• TASK TO COMPLETE:
Word for word, transcribe every line from the one holding "Instruction: Open the R Blank Notebook sample" through the end of the records, but not the pictures.

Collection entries
'''

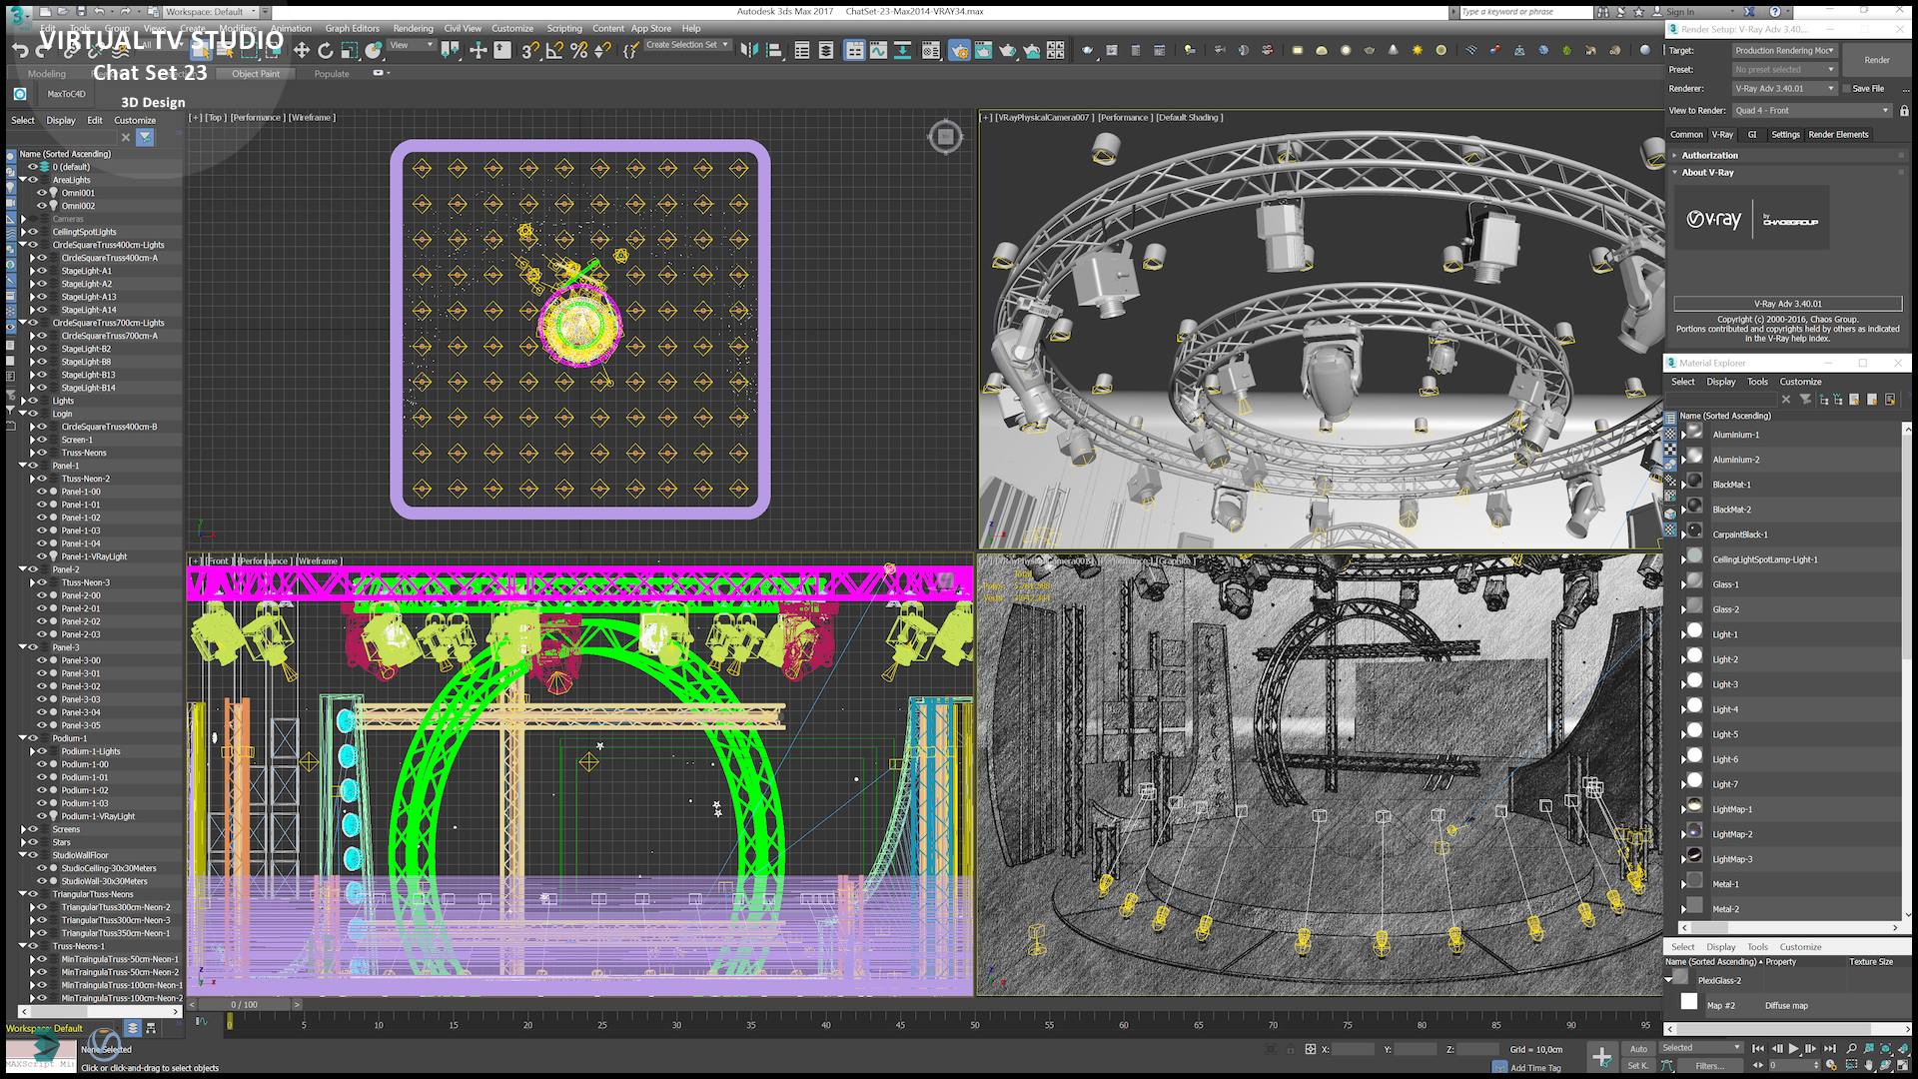Open the Renderer dropdown
1918x1079 pixels.
point(1786,89)
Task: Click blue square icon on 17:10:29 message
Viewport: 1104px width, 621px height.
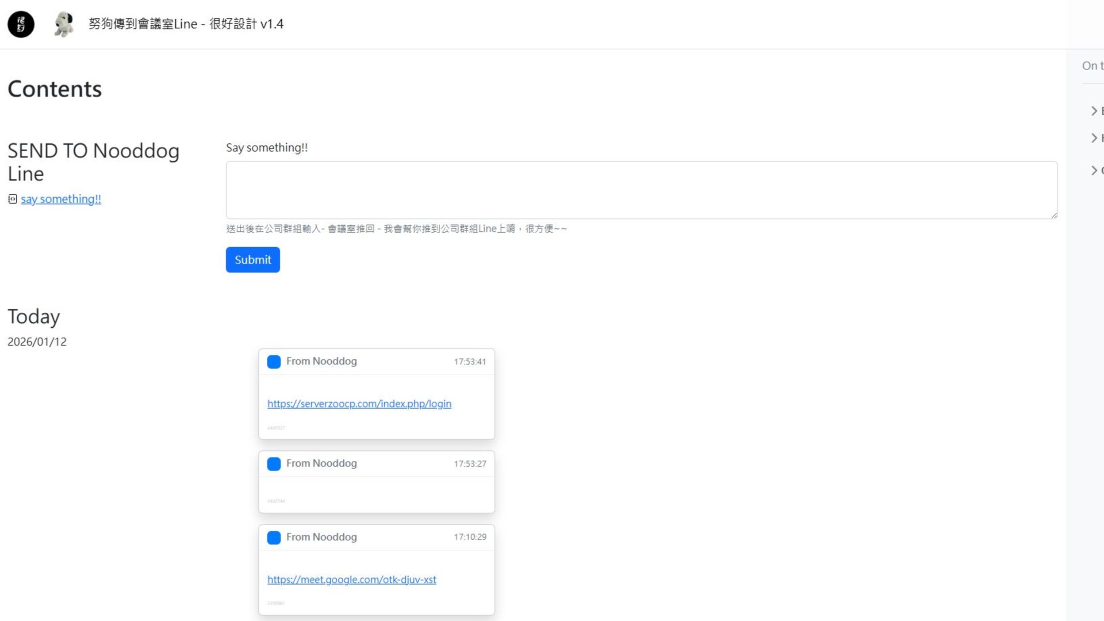Action: pyautogui.click(x=274, y=538)
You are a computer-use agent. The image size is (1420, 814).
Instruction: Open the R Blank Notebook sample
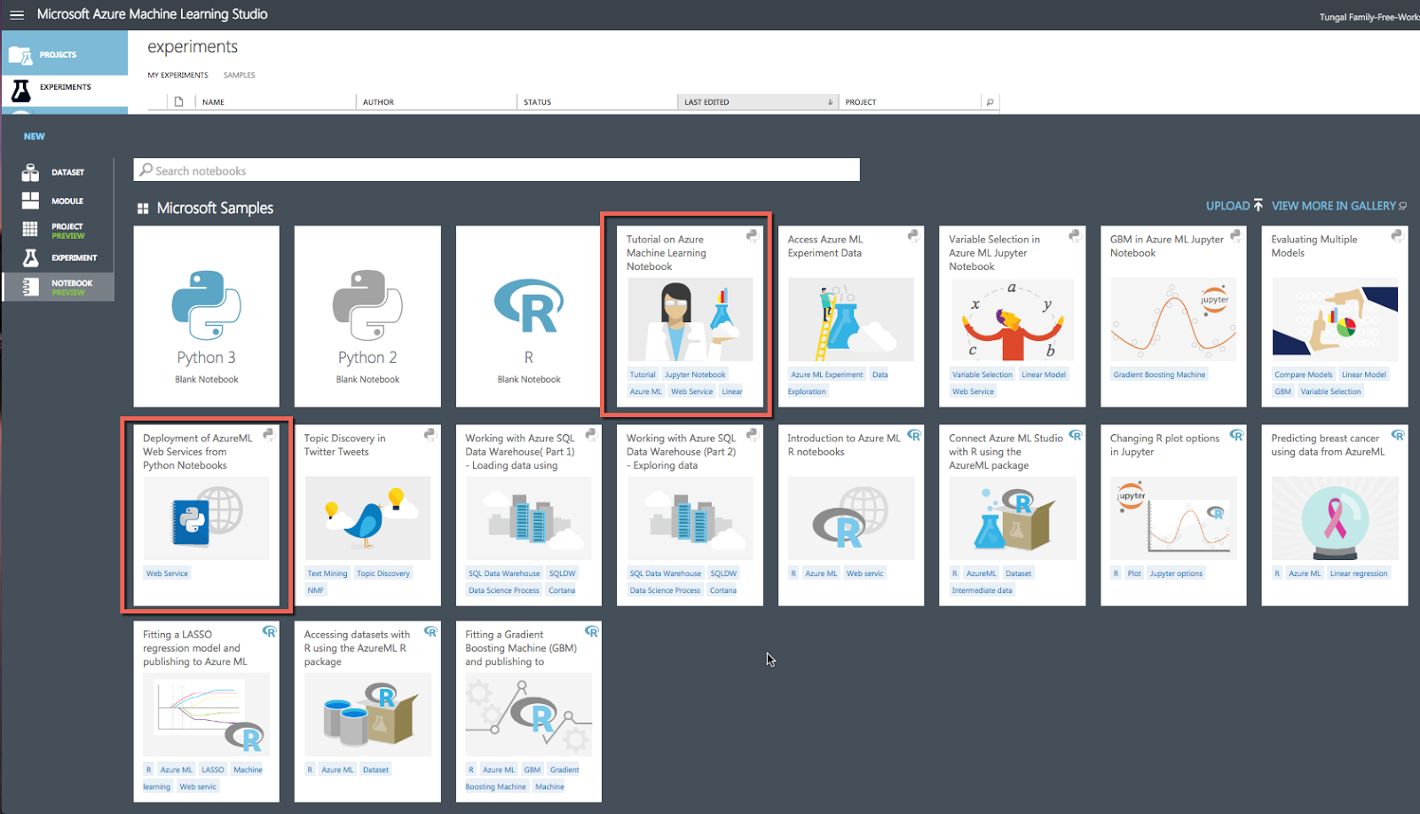click(x=528, y=316)
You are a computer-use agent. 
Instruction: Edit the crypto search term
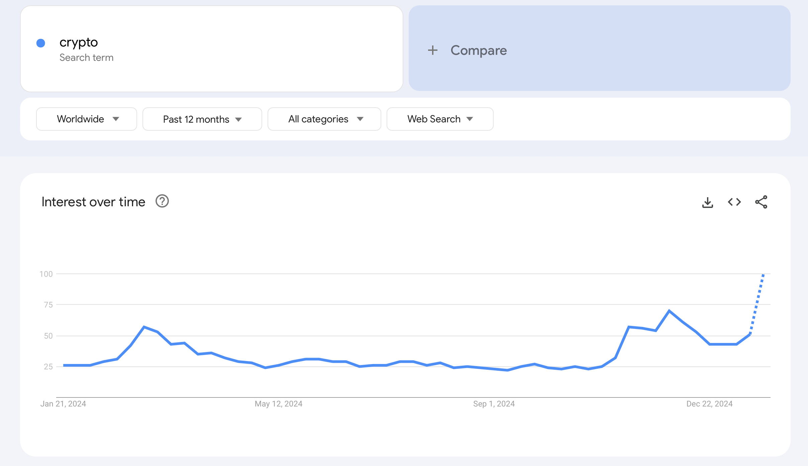pos(79,42)

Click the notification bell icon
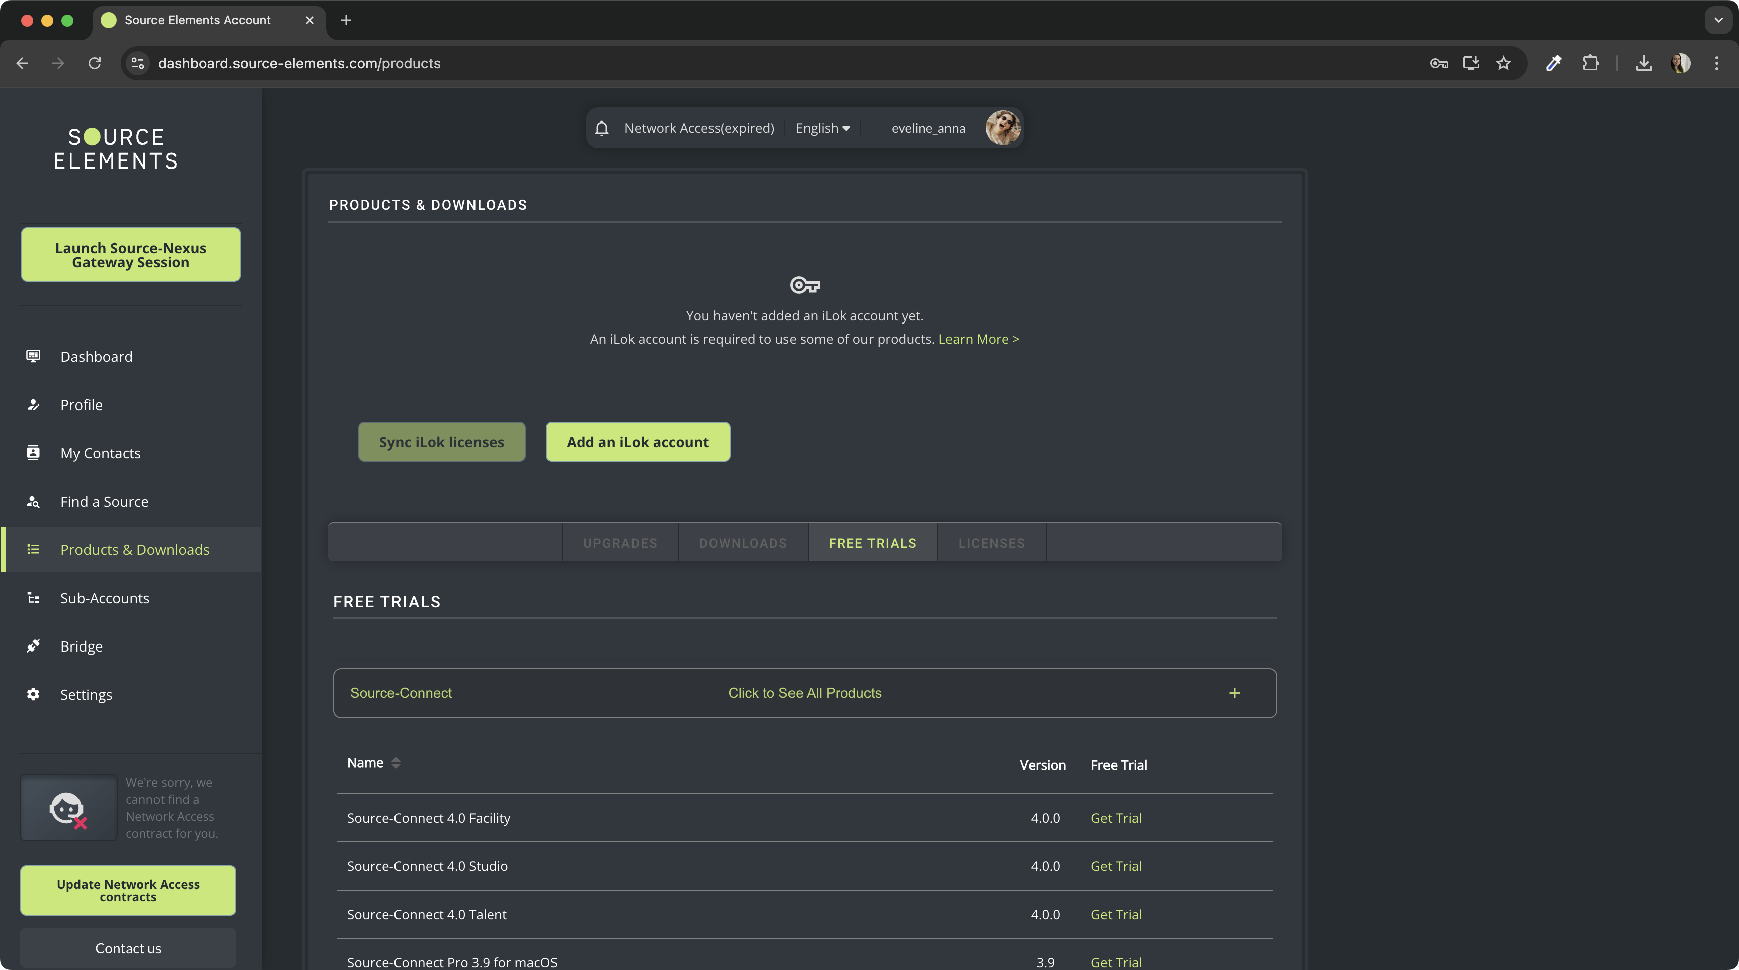[x=601, y=128]
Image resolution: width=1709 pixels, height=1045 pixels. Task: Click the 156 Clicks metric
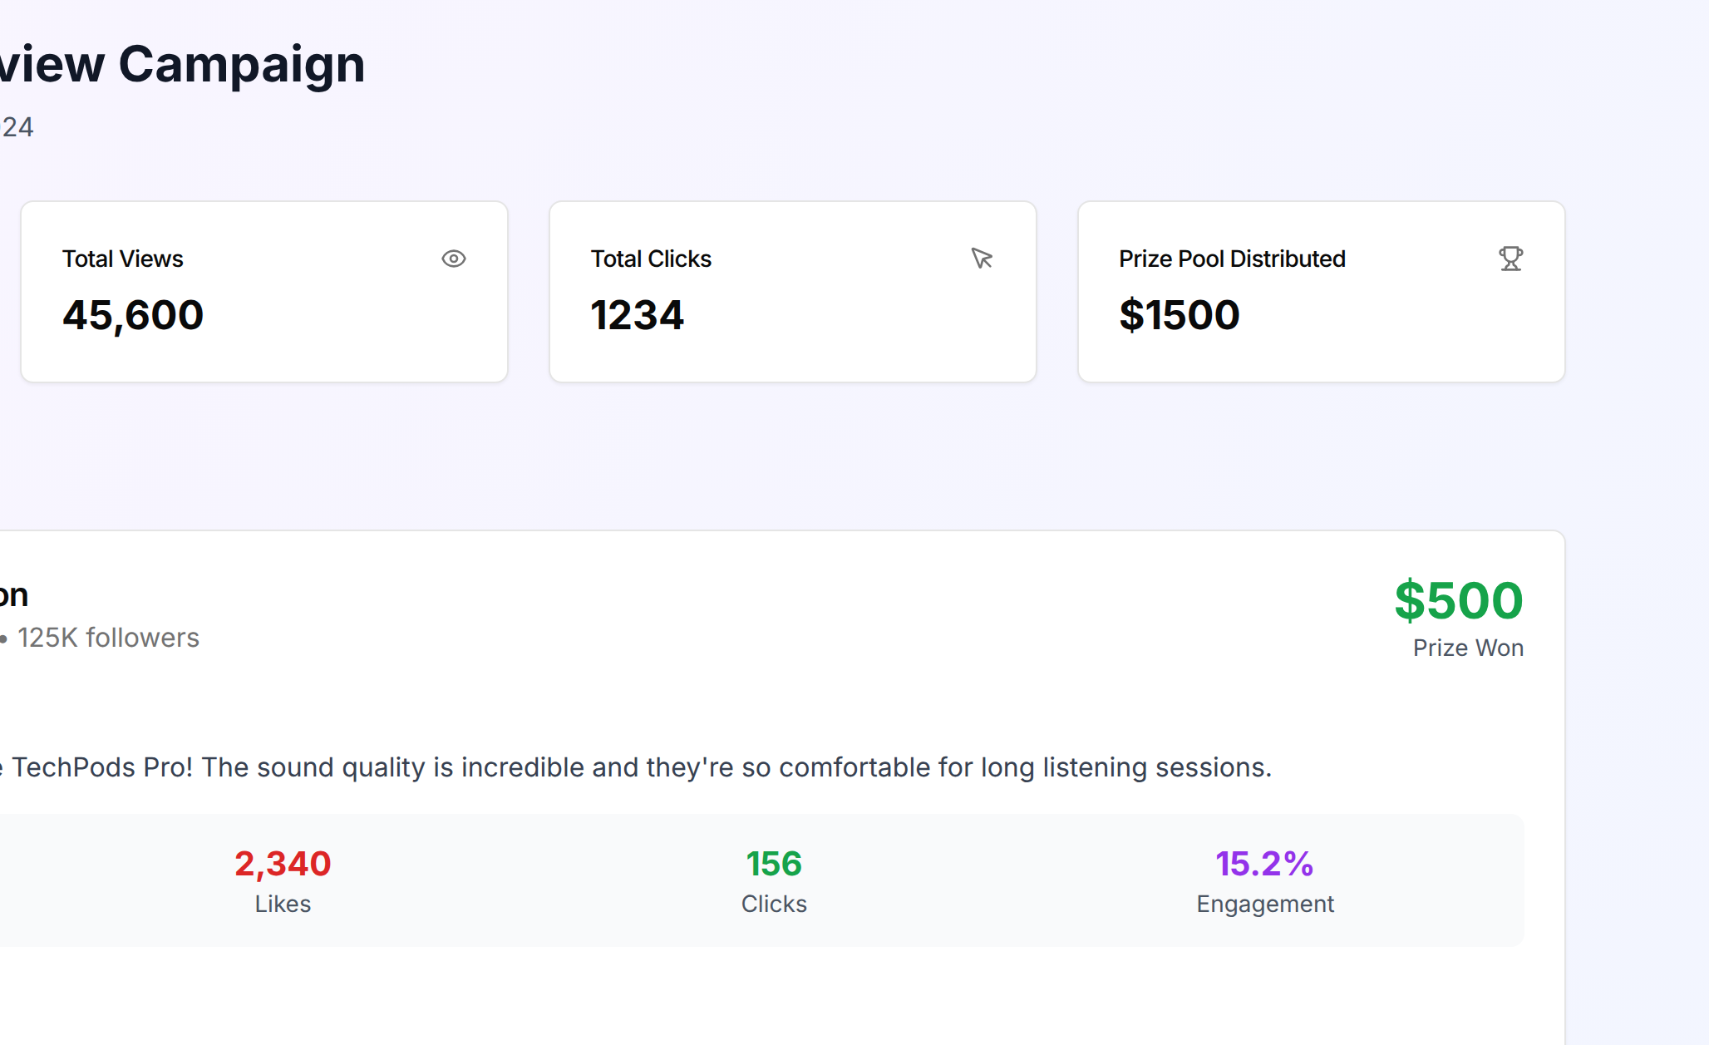point(773,864)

'''

• REPLY:
Instruction: Open the R Blank Notebook sample
click(x=528, y=316)
You are a computer-use agent. 
Instruction: Edit the crypto search term
pos(79,42)

Click the notification bell icon
[x=601, y=128]
Image resolution: width=1709 pixels, height=1045 pixels. Task: Click the 156 Clicks metric
point(773,864)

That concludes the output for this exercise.